Extracted data entries:
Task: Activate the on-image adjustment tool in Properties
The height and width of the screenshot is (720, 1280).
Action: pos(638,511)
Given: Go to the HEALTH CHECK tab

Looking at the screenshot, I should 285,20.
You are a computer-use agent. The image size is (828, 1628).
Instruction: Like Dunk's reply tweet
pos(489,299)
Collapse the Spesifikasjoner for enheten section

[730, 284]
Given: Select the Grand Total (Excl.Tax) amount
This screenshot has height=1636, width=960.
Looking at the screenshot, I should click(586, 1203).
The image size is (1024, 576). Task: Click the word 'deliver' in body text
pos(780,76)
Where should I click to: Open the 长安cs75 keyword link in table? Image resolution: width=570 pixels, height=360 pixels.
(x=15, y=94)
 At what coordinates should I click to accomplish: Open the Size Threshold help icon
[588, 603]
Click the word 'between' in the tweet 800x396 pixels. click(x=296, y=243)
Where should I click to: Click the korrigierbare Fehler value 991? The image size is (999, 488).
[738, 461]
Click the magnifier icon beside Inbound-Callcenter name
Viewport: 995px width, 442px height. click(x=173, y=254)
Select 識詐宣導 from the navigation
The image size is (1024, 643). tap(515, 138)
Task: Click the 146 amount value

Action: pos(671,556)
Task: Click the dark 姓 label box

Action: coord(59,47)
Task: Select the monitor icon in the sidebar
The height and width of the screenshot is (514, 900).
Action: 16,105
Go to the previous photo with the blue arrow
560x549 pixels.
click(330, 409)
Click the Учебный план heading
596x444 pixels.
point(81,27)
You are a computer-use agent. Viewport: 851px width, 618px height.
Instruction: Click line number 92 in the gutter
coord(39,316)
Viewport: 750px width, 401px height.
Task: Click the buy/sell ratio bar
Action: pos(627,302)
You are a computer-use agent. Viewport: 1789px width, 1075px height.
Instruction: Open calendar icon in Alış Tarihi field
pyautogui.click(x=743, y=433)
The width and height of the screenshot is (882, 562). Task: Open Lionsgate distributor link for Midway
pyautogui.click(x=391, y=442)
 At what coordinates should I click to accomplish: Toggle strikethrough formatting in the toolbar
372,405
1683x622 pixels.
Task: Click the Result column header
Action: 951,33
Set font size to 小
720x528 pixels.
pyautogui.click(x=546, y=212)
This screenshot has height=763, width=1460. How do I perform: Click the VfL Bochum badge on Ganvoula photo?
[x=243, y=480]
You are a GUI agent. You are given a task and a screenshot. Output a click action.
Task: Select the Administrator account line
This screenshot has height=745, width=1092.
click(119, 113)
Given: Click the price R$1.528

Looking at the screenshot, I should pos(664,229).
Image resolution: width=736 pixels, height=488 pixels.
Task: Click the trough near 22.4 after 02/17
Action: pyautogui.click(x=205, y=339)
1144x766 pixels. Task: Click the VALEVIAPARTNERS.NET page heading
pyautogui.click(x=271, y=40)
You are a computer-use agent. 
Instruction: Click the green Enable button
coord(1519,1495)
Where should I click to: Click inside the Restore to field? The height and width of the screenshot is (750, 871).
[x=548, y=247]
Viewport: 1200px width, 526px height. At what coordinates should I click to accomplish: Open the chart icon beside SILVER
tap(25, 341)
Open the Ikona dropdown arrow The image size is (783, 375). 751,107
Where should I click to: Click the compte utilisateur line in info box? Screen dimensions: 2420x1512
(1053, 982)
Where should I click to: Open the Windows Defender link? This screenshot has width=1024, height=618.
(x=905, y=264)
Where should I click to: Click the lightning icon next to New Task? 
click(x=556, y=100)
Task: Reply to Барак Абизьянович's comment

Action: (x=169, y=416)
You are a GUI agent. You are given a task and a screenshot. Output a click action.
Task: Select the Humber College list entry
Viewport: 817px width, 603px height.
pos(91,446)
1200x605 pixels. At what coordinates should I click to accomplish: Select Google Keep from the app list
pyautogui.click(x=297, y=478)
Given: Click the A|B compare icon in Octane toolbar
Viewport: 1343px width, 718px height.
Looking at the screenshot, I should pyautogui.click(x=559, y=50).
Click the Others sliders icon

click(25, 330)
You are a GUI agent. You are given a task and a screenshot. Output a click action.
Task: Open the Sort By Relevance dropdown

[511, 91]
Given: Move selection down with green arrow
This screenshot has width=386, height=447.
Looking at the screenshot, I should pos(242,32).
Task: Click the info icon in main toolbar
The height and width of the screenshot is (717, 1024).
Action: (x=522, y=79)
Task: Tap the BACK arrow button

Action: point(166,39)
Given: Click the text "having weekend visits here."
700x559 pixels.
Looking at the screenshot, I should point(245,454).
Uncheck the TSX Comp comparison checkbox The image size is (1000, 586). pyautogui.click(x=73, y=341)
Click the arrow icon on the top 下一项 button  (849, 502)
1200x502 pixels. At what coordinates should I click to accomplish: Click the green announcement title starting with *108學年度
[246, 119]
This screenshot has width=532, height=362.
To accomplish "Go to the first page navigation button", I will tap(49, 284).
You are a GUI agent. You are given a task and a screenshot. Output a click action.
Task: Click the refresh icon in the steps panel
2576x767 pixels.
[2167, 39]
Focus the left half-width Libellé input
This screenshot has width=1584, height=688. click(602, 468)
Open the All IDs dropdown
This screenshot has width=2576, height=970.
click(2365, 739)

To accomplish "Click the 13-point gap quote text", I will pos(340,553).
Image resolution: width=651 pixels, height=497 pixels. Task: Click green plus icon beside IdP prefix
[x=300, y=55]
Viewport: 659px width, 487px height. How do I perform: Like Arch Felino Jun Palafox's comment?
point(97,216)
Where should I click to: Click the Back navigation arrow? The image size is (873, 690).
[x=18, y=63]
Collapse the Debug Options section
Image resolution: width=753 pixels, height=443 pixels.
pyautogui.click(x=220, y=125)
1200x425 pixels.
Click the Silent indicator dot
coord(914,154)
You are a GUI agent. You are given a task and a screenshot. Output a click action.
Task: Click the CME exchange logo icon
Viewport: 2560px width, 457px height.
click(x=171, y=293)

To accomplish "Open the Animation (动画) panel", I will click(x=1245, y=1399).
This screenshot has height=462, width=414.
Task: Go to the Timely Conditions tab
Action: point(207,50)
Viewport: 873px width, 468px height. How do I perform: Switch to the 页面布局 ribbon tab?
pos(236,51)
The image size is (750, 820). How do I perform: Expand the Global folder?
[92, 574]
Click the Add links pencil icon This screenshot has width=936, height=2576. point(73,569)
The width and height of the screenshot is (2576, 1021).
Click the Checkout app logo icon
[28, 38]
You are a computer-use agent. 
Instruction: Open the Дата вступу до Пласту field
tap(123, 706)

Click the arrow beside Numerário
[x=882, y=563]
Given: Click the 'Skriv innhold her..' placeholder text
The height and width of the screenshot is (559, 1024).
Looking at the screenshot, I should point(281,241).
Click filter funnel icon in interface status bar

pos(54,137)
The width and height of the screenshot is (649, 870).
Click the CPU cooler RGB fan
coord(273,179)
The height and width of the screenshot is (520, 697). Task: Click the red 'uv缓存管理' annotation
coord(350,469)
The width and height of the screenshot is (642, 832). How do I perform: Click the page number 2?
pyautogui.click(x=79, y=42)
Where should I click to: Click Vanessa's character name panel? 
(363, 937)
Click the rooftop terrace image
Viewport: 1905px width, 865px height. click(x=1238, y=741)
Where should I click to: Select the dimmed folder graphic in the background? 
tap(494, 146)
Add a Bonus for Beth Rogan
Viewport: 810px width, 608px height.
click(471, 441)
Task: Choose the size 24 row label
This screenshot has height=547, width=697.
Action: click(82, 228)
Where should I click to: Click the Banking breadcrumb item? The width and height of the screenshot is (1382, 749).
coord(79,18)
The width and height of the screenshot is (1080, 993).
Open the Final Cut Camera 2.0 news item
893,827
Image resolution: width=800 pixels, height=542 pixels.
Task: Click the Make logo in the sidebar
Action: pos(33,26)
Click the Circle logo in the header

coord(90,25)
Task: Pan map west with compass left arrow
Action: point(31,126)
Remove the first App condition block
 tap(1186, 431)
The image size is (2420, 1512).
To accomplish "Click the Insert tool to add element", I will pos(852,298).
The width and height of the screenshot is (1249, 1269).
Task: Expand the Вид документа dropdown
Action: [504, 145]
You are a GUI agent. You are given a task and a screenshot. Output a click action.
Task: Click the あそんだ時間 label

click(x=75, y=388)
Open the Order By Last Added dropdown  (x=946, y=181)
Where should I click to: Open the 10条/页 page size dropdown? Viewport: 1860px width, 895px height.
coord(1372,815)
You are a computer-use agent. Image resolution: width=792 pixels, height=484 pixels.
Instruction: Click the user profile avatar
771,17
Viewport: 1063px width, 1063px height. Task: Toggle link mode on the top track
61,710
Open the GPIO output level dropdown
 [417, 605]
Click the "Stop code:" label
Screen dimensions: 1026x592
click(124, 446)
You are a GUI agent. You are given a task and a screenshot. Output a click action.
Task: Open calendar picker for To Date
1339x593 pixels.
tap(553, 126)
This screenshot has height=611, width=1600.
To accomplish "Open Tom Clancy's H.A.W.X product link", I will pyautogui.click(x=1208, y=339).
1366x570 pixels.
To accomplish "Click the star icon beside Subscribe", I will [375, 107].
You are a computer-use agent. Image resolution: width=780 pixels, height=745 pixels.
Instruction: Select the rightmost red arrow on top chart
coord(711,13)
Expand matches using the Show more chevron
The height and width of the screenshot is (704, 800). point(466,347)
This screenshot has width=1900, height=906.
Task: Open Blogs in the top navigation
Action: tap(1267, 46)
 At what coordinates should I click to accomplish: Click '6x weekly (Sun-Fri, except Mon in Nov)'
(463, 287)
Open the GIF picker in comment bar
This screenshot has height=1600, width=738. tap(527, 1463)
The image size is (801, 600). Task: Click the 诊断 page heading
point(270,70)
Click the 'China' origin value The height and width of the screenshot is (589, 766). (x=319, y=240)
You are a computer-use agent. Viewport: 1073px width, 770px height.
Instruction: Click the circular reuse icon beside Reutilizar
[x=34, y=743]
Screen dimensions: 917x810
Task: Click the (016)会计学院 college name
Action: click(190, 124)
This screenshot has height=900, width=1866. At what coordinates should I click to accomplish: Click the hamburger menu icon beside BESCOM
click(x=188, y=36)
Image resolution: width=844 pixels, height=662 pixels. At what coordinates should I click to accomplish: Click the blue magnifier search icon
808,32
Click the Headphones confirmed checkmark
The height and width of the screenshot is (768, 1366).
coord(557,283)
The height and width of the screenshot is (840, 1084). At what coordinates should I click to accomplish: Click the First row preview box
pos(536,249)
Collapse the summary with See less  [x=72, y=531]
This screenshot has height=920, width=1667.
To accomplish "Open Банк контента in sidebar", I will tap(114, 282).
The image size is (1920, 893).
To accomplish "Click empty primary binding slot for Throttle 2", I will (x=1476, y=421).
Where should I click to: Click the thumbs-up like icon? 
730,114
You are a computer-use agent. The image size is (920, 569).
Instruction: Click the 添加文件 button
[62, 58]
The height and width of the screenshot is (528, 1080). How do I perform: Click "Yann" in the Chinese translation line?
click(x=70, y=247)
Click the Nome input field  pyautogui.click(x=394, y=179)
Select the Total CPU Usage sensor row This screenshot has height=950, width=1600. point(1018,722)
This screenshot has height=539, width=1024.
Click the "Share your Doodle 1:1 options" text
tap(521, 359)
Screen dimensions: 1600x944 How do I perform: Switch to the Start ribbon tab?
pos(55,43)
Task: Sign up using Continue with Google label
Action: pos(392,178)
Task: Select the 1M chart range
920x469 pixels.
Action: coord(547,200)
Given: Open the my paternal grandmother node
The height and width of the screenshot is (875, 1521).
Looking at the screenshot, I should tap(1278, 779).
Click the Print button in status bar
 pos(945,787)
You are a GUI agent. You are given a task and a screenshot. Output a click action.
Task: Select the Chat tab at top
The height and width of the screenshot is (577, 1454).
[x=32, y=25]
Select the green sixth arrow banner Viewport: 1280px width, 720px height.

## Description of the task
Retype only the lines above between the line with "The width and height of the screenshot is (2576, 1021)." and the line with "Open the Order", counting those two lines as well, and keep every character as it is.

## Output of the exercise
The width and height of the screenshot is (2576, 1021).
Click the Checkout app logo icon
[28, 38]
You are a computer-use agent. 
Instruction: Open the Дата вступу до Пласту field
tap(123, 706)

Click the arrow beside Numerário
[x=882, y=563]
Given: Click the 'Skriv innhold her..' placeholder text
The height and width of the screenshot is (559, 1024).
Looking at the screenshot, I should point(281,241).
Click filter funnel icon in interface status bar

pos(54,137)
The width and height of the screenshot is (649, 870).
Click the CPU cooler RGB fan
coord(273,179)
The height and width of the screenshot is (520, 697). Task: Click the red 'uv缓存管理' annotation
coord(350,469)
The width and height of the screenshot is (642, 832). How do I perform: Click the page number 2?
pyautogui.click(x=79, y=42)
Where should I click to: Click Vanessa's character name panel? 
(363, 937)
Click the rooftop terrace image
Viewport: 1905px width, 865px height. click(x=1238, y=741)
Where should I click to: Select the dimmed folder graphic in the background? 
tap(494, 146)
Add a Bonus for Beth Rogan
Viewport: 810px width, 608px height.
click(471, 441)
Task: Choose the size 24 row label
This screenshot has height=547, width=697.
Action: click(82, 228)
Where should I click to: Click the Banking breadcrumb item? The width and height of the screenshot is (1382, 749).
coord(79,18)
The width and height of the screenshot is (1080, 993).
Open the Final Cut Camera 2.0 news item
893,827
Image resolution: width=800 pixels, height=542 pixels.
Task: Click the Make logo in the sidebar
Action: pos(33,26)
Click the Circle logo in the header

coord(90,25)
Task: Pan map west with compass left arrow
Action: point(31,126)
Remove the first App condition block
 tap(1186, 431)
The image size is (2420, 1512).
To accomplish "Click the Insert tool to add element", I will pos(852,298).
The width and height of the screenshot is (1249, 1269).
Task: Expand the Вид документа dropdown
Action: [504, 145]
You are a GUI agent. You are given a task and a screenshot. Output a click action.
Task: Click the あそんだ時間 label

click(x=75, y=388)
Open the Order By Last Added dropdown  (x=946, y=181)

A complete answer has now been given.